Introduction
Many Rails applications require periodic background processes to perform work outside of the Rack environment processing web and API requests. On bare-metal servers and virtual machines, those background jobs are easily scheduled with the Operating System's cron
system, but what can we do in container environments where cron
is not available? While working on KUY.io Konnect we were looking for a robust, flexible and batteries-included option for scheduling periodic and recurring background tasks such as synchronizing the user database with an LDAP server, or collecting system and network statistics. As it turns out there are a number of great Ruby native solutions available that integrate really well with any process manager like foreman
or overmind
that you are probably already using in your containerized Rails applications.
Table of Contents
One of the greatest things about Rails is the enormous ecosystem of well maintained, battle-proven and deployed-in-production solutions to just about any problem that you can think of. Actually, Rails features some of the best background job processing frameworks out there. Let's take a look at how they support periodic background processes and how we can use that functionality in containerized Rails applications.
Sidekiq
Sidekiq is the de-facto standard for high-performance background job processing for Ruby. Since it holds the job queue in a Redis store, Sidekiq requires a separate Redis
deployment that needs to run alongside your application. Sidekiq also includes a dashboard, paid versions for commercial deployments, and a number of helpful plugins. One such plugin for periodic execution of background jobs is the sidekiq-scheduler
gem published in this repository. It allows to define periodic jobs in a .yml
file with a syntax closely resembling cron
.
# config/sidekiq_schedule.yml
hello_world:
cron: '0 * * * * *' # Runs once per minute
queue: default
class: HelloWorld
description: 'Says Hello'
With the schedule defined, we can load and execute the schedule every time the app starts up by placing the scheduling code in an initializer, like config/initializers/sidekiq_schedule.rb
# config/initializers/sidekiq_schedule.rb
require 'sidekiq'
require 'sidekiq-scheduler'
Sidekiq.configure_server do |config|
config.on(:startup) do
Sidekiq.schedule = YAML.load_file(File.expand_path('../sidekiq_schedule.yml', __FILE__))
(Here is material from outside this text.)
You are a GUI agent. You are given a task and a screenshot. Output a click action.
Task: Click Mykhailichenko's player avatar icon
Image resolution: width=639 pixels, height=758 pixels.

SidekiqScheduler::Scheduler.instance.reload_schedule!
end
end
A great feature of sidekiq-scheduler
is the support for dynamic schedules, which are super useful when we don't know the periodic jobs or their execution frequencies ahead of time, for instance, if background jobs are spawned off of user interactions in the web UI. To modify a schedule after application startup, we can simply do:
Sidekiq.set_schedule('heartbeat', { 'every' => ['1m'], 'class' => 'HeartbeatWorker' })
Note: the dynamic scheduling feature requires the
:dynamic
flag to be set totrue
in ourconfig/sidekiq.yml
file, otherwise we need to manually reload the schedule after dynamically modifying the schedule:
SidekiqScheduler::Scheduler.instance.reload_schedule!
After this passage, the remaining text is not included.